WHAT TO WORK ON:
Those lines of the records that contain "computer" are to be located and copied.

(Saved data entries)
<<<<

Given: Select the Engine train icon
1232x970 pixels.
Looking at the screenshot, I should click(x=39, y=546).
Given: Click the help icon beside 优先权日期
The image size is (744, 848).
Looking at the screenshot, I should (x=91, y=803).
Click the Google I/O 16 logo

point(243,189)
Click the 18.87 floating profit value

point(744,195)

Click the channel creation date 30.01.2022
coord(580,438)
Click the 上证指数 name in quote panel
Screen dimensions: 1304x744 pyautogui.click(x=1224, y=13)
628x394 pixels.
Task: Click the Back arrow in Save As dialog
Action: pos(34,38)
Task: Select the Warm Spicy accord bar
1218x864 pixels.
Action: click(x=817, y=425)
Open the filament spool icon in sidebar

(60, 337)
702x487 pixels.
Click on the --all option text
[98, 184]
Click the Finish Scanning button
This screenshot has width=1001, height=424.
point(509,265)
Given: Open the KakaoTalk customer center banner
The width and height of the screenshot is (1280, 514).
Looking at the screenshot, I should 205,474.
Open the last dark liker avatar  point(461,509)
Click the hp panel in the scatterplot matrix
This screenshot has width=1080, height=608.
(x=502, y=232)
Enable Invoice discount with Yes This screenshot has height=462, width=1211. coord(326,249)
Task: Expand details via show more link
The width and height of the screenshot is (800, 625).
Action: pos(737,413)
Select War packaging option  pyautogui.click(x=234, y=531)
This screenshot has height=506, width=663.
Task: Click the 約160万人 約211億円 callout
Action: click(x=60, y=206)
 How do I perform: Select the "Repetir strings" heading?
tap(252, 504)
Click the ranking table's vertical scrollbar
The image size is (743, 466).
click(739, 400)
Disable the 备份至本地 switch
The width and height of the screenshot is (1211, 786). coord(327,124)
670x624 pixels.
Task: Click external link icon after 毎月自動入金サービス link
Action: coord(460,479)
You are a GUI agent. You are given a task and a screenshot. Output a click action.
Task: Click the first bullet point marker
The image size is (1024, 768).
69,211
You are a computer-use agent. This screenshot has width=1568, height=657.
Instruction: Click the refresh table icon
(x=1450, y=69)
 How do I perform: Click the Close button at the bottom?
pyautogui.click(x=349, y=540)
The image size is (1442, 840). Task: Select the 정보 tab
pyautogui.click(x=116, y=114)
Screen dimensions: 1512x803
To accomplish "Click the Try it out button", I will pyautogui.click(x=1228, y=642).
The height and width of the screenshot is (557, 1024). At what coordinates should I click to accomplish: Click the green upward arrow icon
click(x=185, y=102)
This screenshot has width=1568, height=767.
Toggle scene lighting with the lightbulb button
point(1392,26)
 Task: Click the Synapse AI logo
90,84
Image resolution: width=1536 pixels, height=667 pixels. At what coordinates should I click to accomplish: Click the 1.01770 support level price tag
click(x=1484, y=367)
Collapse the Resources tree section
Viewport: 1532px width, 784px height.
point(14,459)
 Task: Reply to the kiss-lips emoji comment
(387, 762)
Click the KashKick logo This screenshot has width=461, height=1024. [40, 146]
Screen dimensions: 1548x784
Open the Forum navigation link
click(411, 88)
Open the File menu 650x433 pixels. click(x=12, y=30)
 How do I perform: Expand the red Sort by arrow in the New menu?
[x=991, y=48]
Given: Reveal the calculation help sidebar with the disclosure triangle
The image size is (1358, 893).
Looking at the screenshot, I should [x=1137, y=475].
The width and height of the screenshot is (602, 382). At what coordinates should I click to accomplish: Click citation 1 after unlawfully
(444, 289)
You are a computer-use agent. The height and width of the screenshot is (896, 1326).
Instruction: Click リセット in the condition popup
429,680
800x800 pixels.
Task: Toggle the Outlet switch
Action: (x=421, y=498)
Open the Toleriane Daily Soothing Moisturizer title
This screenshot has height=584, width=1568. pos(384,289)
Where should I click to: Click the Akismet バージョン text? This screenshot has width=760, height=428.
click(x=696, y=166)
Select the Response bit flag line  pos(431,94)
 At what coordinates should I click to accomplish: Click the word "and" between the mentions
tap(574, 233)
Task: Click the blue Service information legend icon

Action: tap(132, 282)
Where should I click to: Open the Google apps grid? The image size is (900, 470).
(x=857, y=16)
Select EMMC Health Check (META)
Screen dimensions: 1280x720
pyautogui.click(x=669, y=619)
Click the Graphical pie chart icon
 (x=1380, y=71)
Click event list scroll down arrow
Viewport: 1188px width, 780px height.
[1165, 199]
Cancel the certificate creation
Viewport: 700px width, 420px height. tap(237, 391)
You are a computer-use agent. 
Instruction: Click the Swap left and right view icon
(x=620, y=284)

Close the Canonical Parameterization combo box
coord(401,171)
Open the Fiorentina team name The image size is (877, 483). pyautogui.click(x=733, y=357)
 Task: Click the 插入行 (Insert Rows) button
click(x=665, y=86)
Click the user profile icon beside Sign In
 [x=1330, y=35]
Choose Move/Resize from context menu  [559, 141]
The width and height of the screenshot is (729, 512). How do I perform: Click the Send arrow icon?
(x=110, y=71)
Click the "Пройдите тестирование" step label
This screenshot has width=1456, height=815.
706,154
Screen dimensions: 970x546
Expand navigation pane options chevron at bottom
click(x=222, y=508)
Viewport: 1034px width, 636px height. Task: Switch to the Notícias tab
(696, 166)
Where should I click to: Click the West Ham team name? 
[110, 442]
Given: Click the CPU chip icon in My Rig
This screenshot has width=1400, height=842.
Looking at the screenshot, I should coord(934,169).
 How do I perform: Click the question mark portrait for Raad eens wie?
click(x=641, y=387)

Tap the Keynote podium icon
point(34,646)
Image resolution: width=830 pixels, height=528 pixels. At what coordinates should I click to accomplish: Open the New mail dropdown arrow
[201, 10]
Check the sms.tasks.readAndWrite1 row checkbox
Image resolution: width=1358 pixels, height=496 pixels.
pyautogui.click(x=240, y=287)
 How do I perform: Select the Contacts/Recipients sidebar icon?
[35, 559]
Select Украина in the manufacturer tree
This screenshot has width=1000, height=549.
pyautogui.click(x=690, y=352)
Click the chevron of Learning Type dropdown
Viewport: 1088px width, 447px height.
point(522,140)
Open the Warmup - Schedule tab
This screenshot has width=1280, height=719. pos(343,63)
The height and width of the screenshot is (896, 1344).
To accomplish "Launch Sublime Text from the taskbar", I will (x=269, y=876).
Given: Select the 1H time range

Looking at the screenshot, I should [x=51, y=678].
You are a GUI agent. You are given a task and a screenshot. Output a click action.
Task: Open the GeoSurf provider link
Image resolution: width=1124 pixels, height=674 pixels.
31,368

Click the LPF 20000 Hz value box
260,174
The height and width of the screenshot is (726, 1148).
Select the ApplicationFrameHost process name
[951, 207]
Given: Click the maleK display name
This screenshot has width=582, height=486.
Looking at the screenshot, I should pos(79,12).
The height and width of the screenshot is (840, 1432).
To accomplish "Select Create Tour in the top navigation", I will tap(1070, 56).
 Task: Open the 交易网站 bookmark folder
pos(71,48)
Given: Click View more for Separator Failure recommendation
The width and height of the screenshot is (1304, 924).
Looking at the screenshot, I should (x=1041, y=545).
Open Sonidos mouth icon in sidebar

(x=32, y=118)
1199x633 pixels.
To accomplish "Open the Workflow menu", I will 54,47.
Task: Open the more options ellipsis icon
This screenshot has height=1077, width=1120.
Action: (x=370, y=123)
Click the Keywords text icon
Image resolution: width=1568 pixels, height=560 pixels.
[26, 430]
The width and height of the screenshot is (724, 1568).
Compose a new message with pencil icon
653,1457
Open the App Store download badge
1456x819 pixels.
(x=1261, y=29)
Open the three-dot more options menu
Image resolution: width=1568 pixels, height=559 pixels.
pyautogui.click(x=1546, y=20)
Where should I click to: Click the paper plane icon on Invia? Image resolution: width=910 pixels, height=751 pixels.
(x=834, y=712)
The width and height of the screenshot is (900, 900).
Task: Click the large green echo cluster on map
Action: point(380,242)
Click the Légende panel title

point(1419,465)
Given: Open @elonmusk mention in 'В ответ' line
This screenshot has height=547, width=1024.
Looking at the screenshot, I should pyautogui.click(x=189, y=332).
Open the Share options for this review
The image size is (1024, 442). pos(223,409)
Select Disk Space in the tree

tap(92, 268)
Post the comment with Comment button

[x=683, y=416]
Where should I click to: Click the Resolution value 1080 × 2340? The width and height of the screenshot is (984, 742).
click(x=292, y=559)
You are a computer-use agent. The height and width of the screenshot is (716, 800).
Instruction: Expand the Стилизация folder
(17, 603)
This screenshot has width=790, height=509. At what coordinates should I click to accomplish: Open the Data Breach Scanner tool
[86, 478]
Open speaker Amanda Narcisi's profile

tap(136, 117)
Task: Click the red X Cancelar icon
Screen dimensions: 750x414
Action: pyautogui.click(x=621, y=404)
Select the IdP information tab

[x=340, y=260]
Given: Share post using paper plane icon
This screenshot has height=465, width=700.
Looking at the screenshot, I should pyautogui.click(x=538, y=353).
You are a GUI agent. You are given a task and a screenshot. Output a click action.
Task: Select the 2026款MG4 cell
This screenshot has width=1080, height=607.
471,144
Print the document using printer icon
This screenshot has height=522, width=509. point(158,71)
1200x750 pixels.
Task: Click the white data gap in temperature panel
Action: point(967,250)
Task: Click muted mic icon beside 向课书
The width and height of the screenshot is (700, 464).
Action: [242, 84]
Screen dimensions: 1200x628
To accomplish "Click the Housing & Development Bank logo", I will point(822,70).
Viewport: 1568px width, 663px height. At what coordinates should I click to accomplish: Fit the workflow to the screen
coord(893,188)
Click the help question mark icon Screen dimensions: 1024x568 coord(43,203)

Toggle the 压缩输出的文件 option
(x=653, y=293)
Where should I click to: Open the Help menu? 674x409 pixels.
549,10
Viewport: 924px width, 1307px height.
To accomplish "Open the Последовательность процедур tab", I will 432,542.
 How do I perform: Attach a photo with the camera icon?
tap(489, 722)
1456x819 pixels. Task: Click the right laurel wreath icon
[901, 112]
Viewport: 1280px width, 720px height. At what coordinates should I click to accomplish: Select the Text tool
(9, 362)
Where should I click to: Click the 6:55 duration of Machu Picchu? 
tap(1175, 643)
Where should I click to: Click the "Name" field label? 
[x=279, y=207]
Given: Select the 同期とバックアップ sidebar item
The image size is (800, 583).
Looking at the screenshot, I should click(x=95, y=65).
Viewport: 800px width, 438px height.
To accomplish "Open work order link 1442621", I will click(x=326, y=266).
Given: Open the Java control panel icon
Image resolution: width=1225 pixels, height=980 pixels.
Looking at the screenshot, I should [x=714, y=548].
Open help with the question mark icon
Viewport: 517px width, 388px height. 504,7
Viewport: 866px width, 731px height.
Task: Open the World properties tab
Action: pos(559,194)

>>>>

SOLUTION FOR THIS EXERCISE:
You are a computer-use agent. This screenshot has width=1568, height=657.
You are a computer-use agent. The height and width of the screenshot is (896, 1326).
You are a computer-use agent. 
You are a computer-use agent. The height and width of the screenshot is (716, 800).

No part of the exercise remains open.